Philip and Alexander: Kings and Conquerors
- 2020 Book jacket
- Author: Adrian Goldsworthy
- Subject: Ancient Macedon, Ancient Greece, Ancient Persia
- Genre: nonfiction
- Publisher: Head of Zeus, Basic Books
- Publication date: October 13, 2020
- Publication place: United Kingdom, United States of America
- Media type: Print, Digital, Audio
- Pages: 570+
- ISBN: 9781541646698 Hardcover
- OCLC: 1143640045
- Dewey Decimal: 938/.070922 B
- LC Class: DF233.8.A44 G65M 2020
- Website: Basic Books, Author website

= Philip and Alexander: Kings and Conquerors =

Philip II and Alexander III of Macedon

Philip and Alexander: Kings and Conquerors is a single volume dual biography of Philip II of Macedon and his son, Alexander the Great. It was written by Adrian Goldsworthy and published in 2020 by Head of Zeus in the United Kingdom and Basic Books in the United States.

==Synopsis==
This book is a historical biography about Philip II of Macedon and his son Alexander the Great. The book covers the lives of both men, from Philip's rise to power in Macedonia to Alexander's death in Babylon, a period of 78 years. Goldsworthy argues that Alexander's success and achievements wouldn't have been possible without Philip. Philip's military reforms and victories, along with uniting the Greek city-states under Macedonian rule, laid the foundation for Alexander's future conquests. Phillip built a strong army and greatly expanded his territory over decades. Then, due to his father's preparations, Alexander was able to launch campaigns that conquered significant swaths of Asia, the Achaemenid Persian Empire, and more territory all the way to the Indus River Valley.

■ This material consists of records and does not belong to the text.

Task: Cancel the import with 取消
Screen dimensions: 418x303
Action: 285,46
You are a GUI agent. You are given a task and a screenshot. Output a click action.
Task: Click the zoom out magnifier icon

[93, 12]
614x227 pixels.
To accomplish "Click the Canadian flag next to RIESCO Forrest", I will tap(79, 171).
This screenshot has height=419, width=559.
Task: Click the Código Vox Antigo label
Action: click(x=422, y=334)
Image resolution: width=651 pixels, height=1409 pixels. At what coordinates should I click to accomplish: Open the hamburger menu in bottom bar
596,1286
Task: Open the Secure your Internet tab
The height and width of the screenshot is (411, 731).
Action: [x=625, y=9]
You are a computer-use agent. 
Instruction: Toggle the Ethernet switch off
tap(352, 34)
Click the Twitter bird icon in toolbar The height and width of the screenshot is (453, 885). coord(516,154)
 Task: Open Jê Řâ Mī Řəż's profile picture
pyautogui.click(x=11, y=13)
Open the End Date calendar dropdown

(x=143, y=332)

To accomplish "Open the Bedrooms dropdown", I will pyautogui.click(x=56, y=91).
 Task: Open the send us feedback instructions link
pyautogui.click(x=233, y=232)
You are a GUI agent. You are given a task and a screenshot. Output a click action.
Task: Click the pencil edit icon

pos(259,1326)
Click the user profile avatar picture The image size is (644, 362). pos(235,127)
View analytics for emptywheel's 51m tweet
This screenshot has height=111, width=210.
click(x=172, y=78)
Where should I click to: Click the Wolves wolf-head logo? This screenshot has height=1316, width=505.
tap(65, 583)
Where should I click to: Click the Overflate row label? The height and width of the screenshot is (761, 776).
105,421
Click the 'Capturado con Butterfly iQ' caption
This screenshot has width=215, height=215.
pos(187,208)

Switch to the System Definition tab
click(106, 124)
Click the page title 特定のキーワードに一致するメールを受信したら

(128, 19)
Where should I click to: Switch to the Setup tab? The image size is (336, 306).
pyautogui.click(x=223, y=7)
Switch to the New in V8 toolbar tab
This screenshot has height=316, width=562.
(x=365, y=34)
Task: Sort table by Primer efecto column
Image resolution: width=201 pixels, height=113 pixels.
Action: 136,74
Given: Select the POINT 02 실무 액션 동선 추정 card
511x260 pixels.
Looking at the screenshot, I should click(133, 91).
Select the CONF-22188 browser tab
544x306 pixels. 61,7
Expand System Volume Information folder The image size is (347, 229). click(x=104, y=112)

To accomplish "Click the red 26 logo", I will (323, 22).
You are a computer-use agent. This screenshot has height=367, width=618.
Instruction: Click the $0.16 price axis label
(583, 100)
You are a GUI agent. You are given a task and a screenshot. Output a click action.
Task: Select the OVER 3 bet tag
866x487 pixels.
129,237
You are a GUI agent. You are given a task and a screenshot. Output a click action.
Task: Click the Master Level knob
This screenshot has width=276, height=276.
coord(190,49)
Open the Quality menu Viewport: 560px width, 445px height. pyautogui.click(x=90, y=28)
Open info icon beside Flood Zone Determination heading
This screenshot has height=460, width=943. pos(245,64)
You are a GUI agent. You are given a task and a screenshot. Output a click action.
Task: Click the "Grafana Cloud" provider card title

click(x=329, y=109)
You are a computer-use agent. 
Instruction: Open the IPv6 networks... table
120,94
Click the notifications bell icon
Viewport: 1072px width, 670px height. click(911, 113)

Philip II turned ancient Macedon from a backwater to a superpower of its day. Philip and his army subdued the surrounding territories, and then heading south, conquered or politically controlled the ancient Greek poleis. Diplomatically, he avoided invading ancient Athens, preferring instead a strong alliance for his planned invasion of the Persian Empire. Stephen Batchelor, who reviews this book for Military History Matters says, "Through this narrative a clear picture emerges of Philip and Alexander as leaders, warriors, and politicians."

===About the book===
The book is divided into three main sections that cover 31 chapters, and an epilogue. The section titles are: "Part One: Philip II", "Part Two: Alexander and Persia", and "Part Three: Lord of Asia." It also has sixteen unnumbered pages of mostly colored plates, as well as maps and illustrations of battle formations. The book is referenced with notes for each chapter. It contains two appendixes, a bibliography and an index, showing that book is based on ancient and contemporary scholarly sources. The work of sifting through the sometimes conflicting ancient sources to tell the story is also part of the narrative.

==Reception==
James Romm for The Wall Street Journal writes, "[Goldsworthy's] Philip and Alexander is thus a compelling but temperate book, giving readers an in-depth but dispassionate account of its subjects." Stephen Batchelor, writing for the British Military History Matters review of this book says, "For readers both new to the period and those very familiar with it, there is much to enjoy and to ponder in this fast-paced, authoritative, and incisive study."